Ixiaro falls into category B. There are no well-done studies that have been done in humans with Ixiaro. In animal studies, pregnant animals were given this vaccination, and the babies did not show any medical issues related to this vaccine. Ixiaro should be used during pregnancy only if clearly needed
Ixiaro and Lactation
Tell your doctor if you are breastfeeding or plan to breastfeed.
It is unknown if Ixiaro crosses into human milk. Because many medications and vaccines can cross into human milk and because of the possibility for serious adverse reactions in nursing infants with the use of this vaccine, caution should be exercised if Ixiaro is administered to a nursing woman.

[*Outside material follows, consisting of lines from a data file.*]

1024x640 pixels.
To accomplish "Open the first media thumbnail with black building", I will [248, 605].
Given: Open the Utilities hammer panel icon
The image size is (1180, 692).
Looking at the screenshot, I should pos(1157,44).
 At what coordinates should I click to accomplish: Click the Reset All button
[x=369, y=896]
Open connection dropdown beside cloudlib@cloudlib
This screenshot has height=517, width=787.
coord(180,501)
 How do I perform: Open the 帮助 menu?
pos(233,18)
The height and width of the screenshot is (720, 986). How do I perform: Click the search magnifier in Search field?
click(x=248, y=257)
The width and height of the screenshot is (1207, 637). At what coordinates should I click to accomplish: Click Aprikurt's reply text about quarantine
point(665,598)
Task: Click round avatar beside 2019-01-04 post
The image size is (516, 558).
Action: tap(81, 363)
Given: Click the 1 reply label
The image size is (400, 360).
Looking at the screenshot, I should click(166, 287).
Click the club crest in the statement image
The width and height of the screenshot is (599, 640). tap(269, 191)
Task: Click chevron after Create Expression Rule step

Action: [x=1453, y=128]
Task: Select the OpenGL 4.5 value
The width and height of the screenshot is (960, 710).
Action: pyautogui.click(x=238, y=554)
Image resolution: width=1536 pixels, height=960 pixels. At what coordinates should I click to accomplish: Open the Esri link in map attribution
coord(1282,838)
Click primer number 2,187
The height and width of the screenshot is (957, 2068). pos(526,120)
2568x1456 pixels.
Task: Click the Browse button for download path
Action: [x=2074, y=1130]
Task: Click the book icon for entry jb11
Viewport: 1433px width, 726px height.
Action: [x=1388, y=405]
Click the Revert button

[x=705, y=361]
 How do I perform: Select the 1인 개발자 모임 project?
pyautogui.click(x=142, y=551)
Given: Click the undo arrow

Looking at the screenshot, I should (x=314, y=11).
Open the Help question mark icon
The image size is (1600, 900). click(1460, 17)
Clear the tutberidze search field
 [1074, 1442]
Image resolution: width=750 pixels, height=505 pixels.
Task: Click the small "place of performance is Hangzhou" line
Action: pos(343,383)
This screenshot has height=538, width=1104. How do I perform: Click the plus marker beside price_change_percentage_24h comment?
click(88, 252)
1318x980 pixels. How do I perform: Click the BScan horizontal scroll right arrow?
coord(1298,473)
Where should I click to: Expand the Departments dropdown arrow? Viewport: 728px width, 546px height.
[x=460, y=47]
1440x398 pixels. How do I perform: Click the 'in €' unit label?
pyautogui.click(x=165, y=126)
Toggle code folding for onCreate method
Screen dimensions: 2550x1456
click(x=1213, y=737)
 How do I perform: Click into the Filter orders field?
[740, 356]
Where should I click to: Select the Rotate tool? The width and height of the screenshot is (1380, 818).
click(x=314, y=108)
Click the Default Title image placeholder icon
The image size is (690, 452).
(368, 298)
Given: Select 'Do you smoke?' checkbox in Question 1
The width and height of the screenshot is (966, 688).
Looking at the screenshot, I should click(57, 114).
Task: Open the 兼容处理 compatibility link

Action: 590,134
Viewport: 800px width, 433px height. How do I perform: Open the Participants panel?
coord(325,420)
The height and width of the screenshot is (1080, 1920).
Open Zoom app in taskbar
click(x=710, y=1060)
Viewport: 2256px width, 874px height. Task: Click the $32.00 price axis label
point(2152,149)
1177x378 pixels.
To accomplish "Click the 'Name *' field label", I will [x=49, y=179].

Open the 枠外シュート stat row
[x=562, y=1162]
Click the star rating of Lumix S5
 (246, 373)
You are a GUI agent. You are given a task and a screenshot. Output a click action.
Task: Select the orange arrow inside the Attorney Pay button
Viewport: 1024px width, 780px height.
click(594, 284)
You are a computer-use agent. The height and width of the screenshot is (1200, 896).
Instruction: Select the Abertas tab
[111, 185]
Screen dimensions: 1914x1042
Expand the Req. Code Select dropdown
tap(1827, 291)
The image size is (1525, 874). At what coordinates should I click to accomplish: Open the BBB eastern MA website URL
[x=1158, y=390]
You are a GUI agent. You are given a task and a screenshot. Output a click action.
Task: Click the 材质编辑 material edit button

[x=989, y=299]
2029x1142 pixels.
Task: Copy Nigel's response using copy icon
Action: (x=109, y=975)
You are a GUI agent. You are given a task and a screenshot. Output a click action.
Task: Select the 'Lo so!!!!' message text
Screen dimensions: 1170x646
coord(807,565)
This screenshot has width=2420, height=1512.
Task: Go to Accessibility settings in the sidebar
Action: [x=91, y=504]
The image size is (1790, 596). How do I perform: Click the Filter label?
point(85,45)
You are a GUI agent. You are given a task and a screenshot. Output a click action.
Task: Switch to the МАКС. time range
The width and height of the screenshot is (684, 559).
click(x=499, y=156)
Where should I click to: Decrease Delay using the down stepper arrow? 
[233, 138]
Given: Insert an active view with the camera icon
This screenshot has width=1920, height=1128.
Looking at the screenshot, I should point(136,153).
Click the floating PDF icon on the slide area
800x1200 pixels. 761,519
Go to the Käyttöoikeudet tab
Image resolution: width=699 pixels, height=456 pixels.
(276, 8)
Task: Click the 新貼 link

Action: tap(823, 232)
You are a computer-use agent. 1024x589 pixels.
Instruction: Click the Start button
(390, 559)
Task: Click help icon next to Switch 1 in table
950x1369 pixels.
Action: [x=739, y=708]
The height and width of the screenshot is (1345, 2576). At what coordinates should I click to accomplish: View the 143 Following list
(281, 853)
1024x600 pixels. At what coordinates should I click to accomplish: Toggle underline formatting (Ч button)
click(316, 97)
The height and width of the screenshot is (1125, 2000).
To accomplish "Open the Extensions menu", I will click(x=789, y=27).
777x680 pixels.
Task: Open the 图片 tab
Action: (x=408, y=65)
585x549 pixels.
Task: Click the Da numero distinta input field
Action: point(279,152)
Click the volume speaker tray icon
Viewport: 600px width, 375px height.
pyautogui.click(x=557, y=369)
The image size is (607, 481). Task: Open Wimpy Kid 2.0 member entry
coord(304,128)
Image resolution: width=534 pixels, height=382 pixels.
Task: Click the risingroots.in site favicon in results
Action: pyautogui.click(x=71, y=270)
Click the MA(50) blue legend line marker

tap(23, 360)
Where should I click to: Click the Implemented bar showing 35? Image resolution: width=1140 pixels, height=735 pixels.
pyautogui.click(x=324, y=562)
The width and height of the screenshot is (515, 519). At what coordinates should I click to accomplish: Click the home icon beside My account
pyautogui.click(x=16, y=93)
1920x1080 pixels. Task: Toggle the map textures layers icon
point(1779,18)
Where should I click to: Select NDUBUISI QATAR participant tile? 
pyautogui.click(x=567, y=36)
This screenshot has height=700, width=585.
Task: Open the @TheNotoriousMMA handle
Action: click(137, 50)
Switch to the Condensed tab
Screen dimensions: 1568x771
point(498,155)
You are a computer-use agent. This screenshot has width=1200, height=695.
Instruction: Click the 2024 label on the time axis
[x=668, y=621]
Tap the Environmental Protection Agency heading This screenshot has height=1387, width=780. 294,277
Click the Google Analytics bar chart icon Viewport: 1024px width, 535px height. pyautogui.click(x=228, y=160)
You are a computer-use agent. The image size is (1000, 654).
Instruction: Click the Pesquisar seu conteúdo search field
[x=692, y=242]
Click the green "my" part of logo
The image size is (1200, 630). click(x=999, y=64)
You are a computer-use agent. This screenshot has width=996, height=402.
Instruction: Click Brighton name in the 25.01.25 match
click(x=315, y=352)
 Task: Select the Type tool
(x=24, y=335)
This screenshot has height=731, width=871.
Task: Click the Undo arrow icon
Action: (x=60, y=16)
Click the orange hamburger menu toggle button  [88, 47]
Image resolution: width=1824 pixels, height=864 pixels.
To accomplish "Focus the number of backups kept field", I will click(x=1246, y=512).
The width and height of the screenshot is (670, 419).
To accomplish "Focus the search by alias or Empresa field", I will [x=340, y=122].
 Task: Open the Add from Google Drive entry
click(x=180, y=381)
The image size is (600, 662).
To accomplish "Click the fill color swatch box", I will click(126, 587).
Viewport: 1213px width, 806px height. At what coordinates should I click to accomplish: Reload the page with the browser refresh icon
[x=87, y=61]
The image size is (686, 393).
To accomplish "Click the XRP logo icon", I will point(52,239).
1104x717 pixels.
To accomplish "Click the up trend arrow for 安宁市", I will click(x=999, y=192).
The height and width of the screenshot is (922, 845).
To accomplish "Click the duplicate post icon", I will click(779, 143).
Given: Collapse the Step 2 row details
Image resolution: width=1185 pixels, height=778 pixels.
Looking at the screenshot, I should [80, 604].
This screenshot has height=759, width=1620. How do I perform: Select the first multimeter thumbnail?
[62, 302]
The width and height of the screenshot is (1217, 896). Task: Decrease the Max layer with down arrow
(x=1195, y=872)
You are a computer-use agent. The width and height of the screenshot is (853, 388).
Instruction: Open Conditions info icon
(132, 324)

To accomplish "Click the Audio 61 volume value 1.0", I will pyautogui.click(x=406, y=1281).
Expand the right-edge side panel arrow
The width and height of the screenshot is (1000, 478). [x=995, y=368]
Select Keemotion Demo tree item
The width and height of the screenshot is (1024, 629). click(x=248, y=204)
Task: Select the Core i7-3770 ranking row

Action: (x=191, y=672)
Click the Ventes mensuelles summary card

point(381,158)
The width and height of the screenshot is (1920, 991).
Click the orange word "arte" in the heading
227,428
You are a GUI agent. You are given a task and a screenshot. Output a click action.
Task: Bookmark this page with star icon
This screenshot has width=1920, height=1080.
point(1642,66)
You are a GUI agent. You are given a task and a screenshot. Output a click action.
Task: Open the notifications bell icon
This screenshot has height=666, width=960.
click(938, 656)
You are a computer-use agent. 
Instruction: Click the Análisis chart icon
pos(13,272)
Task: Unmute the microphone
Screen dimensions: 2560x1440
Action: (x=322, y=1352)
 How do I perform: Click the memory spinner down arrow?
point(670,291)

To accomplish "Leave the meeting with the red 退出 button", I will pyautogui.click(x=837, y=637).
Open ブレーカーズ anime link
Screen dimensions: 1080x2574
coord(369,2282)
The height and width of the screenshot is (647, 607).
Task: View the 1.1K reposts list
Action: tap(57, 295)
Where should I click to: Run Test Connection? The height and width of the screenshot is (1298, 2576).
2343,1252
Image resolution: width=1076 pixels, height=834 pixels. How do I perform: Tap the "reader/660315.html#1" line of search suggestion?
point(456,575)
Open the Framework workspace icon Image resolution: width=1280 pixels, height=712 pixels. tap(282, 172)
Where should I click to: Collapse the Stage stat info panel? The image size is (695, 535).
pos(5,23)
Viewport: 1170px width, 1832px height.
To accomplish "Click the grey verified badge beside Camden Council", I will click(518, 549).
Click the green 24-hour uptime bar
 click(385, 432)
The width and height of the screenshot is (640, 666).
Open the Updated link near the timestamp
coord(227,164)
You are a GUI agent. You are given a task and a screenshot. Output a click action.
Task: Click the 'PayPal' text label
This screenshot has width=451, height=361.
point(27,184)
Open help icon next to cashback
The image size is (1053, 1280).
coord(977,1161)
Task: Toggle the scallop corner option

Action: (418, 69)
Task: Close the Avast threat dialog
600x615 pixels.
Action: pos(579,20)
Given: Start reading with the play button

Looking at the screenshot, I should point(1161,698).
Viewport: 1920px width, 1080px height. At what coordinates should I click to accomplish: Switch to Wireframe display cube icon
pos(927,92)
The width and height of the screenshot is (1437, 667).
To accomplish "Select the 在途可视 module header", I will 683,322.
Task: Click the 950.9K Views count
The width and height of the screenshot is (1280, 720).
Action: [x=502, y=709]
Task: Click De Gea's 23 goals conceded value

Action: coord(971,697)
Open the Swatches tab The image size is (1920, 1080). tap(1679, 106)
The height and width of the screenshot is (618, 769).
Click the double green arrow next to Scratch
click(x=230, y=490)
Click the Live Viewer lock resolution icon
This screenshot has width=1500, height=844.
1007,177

Ixiaro is available in an injectable form to be given directly into a muscle by a healthcare professional.
Ixiaro is given as an injection in the upper arm muscle in individuals 3 years of age and older.
Infants 2 to 11 months of age are given the vaccine into the thigh.
Children 12 to 35 months of age may be given the vaccine into the arm muscle (if the muscle is large enough) or into the thigh.
Use this medication exactly as prescribed by your doctor.
You will get a total of 2 doses of Ixiaro. Ideally, the doses are given as follows:
- First dose: at a date you and your healthcare provider choose
- Second dose: 28 days after the first dose
Make sure that you get both doses. If you miss the second dose, your healthcare provider will decide when to give the missed dose. Protection against Japanese encephalitis is not reliable until 1 week after you receive the second dose of Ixiaro.
If the the primary dose was administered more than 1 year ago, you should consult with your healthcare provider on the need for a booster dose of Ixiaro prior to potential re-exposure to the virus.
Since Ixiaro is administered by a healthcare provider in a medical setting, it is unlikely that an overdose will occur. However, if overdose is suspected, seek emergency medical attention.